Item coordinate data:
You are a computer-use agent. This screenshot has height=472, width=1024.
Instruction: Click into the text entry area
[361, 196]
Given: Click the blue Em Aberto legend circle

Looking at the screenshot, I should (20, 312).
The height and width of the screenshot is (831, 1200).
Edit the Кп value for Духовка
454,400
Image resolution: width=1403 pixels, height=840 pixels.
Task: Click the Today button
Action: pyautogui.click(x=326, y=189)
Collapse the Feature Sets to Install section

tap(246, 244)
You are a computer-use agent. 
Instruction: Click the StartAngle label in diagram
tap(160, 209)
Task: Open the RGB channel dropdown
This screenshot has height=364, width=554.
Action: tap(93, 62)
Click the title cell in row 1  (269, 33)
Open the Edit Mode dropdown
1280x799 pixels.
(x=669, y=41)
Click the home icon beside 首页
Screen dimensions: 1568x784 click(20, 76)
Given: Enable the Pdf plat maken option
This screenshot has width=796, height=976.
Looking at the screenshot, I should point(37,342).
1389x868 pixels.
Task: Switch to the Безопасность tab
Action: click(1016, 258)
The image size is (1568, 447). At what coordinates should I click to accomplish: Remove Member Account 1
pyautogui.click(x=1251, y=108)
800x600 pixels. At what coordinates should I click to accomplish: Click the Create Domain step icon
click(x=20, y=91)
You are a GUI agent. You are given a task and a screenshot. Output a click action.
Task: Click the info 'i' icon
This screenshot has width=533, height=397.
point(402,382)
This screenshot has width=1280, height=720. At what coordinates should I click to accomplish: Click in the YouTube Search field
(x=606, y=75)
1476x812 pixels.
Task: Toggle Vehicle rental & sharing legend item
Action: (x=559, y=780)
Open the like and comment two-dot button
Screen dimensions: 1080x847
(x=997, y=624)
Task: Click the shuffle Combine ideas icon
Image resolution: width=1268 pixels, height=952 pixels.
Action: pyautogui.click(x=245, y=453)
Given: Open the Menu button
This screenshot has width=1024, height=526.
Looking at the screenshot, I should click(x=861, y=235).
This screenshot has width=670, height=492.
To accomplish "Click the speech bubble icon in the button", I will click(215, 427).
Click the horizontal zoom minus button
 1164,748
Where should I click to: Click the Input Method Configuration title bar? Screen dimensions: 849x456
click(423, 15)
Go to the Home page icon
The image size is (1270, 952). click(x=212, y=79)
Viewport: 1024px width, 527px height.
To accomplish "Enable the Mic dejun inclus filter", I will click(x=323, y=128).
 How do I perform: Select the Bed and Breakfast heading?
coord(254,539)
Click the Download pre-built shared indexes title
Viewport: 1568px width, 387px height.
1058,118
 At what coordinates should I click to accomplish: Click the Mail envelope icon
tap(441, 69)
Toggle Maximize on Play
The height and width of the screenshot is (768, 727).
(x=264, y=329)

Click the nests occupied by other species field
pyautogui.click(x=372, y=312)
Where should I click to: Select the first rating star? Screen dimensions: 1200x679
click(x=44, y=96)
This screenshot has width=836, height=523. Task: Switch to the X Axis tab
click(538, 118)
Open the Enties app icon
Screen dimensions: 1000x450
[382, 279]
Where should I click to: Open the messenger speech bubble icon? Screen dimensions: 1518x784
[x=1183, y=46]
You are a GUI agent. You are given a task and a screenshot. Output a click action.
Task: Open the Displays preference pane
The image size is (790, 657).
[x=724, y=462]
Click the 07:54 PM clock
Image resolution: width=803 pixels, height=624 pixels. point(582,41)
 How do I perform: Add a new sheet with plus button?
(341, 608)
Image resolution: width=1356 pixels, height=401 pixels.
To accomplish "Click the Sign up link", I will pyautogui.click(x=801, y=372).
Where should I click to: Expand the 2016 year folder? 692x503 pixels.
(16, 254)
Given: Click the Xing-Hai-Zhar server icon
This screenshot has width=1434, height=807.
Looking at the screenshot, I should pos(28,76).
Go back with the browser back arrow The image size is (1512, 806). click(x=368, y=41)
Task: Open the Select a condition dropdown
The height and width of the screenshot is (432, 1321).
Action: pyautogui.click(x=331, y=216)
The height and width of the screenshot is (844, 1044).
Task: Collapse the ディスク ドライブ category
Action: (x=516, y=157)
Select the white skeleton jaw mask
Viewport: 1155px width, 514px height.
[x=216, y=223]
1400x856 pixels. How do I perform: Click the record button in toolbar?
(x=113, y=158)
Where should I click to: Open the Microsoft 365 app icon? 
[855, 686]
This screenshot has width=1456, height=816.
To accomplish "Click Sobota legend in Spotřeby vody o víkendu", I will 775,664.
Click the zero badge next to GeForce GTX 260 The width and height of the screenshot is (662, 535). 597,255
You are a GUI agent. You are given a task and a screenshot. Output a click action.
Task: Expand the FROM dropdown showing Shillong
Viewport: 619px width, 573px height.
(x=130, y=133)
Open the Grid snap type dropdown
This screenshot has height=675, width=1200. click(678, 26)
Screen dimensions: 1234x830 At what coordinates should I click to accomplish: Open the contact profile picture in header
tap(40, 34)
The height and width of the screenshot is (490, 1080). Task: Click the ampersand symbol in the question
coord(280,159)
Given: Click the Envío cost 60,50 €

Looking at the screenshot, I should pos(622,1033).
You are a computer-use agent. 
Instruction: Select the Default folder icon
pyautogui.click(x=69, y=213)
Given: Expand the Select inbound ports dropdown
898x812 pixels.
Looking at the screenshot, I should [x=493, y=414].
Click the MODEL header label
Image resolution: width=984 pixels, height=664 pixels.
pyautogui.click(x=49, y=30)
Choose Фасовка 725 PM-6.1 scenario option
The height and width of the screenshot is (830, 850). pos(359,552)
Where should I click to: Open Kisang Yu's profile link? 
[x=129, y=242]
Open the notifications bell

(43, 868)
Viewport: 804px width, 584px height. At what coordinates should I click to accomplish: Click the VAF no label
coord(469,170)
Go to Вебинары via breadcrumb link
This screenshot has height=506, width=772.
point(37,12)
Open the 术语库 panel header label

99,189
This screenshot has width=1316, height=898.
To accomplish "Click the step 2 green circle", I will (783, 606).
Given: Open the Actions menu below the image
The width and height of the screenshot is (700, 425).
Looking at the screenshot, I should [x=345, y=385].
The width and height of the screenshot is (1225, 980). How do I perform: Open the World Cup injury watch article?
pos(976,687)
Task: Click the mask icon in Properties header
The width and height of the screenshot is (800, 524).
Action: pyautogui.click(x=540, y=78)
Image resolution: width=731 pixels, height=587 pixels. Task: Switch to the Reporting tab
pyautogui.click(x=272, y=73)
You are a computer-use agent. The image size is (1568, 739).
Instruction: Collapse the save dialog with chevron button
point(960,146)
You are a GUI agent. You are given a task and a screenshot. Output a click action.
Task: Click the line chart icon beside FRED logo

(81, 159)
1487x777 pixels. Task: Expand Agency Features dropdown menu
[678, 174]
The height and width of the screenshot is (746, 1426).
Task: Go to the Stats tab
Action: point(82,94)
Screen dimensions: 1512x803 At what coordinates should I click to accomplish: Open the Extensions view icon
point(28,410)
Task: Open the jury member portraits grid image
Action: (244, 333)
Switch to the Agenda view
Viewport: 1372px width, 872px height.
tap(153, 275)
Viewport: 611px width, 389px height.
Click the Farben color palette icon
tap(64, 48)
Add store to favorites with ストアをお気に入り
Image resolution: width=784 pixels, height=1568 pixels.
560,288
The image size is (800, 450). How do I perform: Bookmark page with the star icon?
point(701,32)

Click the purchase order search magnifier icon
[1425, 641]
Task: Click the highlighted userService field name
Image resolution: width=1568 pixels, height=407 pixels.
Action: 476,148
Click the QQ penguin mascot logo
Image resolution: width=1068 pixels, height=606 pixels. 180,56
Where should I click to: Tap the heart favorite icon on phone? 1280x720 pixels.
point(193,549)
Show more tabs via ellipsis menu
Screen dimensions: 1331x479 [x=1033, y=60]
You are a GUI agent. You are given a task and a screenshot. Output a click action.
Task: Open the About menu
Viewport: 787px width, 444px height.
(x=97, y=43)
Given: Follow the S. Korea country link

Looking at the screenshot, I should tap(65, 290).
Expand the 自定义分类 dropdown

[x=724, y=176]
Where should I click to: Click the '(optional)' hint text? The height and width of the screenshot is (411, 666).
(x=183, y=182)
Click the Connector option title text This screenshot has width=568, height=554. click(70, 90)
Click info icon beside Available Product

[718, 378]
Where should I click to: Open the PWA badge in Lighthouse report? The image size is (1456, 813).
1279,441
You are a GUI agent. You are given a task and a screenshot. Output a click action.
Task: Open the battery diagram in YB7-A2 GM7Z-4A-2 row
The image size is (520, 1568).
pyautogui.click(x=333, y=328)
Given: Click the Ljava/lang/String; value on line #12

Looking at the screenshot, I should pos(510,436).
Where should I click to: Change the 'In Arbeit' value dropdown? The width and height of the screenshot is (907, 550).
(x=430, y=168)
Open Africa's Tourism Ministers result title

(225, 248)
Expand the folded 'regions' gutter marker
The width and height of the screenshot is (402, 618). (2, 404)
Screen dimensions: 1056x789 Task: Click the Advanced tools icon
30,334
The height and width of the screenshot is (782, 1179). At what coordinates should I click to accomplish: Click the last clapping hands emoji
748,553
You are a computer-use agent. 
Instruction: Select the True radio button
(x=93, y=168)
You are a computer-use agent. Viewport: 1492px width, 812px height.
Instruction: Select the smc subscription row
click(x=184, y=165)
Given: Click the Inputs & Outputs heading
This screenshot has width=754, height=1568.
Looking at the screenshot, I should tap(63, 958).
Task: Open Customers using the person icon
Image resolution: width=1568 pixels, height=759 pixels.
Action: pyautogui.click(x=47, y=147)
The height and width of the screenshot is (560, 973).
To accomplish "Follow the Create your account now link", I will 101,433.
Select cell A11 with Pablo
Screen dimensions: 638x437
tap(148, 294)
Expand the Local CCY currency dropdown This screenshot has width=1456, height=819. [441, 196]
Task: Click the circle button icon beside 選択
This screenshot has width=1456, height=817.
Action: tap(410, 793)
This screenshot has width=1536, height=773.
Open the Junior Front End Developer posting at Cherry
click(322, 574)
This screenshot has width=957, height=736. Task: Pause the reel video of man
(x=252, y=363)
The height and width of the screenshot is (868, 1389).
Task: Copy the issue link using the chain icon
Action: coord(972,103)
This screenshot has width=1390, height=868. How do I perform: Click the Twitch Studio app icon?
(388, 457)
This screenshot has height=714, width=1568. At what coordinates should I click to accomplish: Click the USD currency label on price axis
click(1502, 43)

## GIVEN TASK
Update the lines from the one containing "Where should I click to: Open the Microsoft" down to the one containing "I will 775,664." by replacing "Sobota" with "Neděle", and return only those lines with nothing else changed.

## SOLUTION FOR THIS TASK
Where should I click to: Open the Microsoft 365 app icon? 
[855, 686]
This screenshot has width=1456, height=816.
To accomplish "Click Neděle legend in Spotřeby vody o víkendu", I will 775,664.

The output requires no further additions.